The Justice Department just released some more Office of Legal Counsel memoranda. As you may already know, these legal interpretations facilitated the worst of the Bush administration’s approach toward terrorism — forget the lawful tools that we have on hand; let’s craft a whole new legal regime that tosses out barriers to executive authority and upends the rule of law. Posse Comitatus and the First Amendment got you down? No problem. Non-Detention Act preventing you from detaining American citizens as enemy combatants? Whatever. Geneva Conventions, War Crimes Act, and Convention Against Torture barring coercive interrogation? Crank it to eleven.

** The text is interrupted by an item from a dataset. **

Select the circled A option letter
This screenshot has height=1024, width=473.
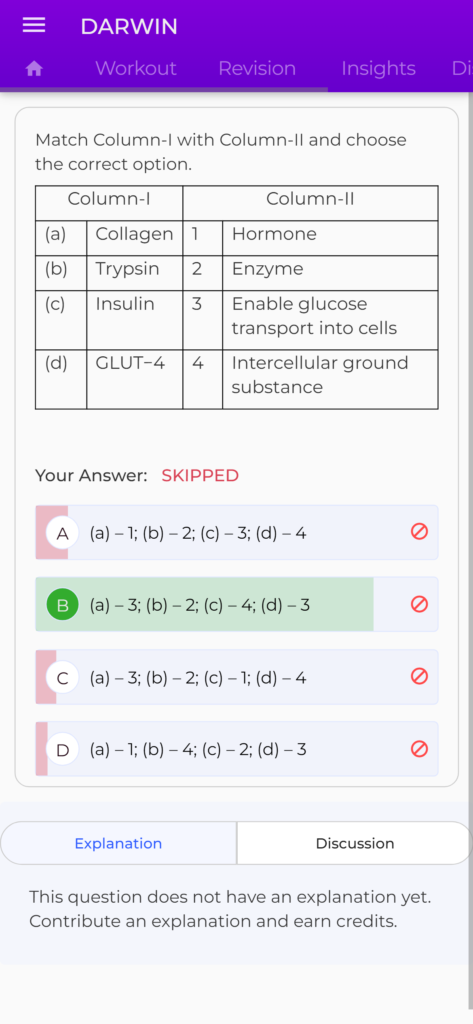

Jack Balkin has a good summary with some highlights. On Iraq:

On October 21st, 2002, five days after Congress authorization of the use of military force against Iraq, John Yoo explains why it was legally irrelevant that Congress authorized the Iraq War, noting that the President could have attacked Iraq without anyone’s permission. Delightfully, Yoo cites President Clinton’s use of force in Bosnia, which Yoo himself had questioned when the Republicans were out of power. But perhaps being in power gave him a different perspective.


Yoo sums up his argument this way: “There is no expression in the Constitution of any requirement that the President seek authorization from Congress prior to using military force. There is certainly nothing in the text of the Constitution that explicitly requires Congress to consent before the President may exercise his authority as Chief Executive and Commander in Chief to command U.S. military forces.” I’m glad we straightened that out.

This should not be surprising. The same claim of unitary executive authority was bandied about in the run-up to the Gulf War. Guess who said this:

It was my view at the time [that] we were absolutely committed to getting Saddam Hussein out of Kuwait one way or the other, no matter what we had to do. We had to have the Saudis as allies in that venture, but if no-one else had been with us if it had just been the United States and Saudi Arabia, without the United Nations, without the authorisation of the Congress, we were prepared to go ahead. I argued in public session before the Congress that we did not need Congressional authorisation. That in fact we had the Truman precedent from the Korean crisis of 1950 that the Senate and all ratified the United Nations charter. By this time the UN Security Council had authorised the use of force back in November saying that we could do it by January 15th if he wasn’t out by then and that legally and from a constitutional stand point we had all the authority we needed.


I was not enthusiastic about going to Congress to ask for an additional grant of authority.

The Founders made an inherently inefficient form of government as a check against arbitrary use of the power of the state. The President doesn’t declare war, Congress does. When we allow the government to write itself a waiver to constitutional limitations that are part and parcel of its contract with the people, it’s time for the people to let the government know who the boss is in this employer-employee relationship.


Timothy Lee’s idea is looking better all the time.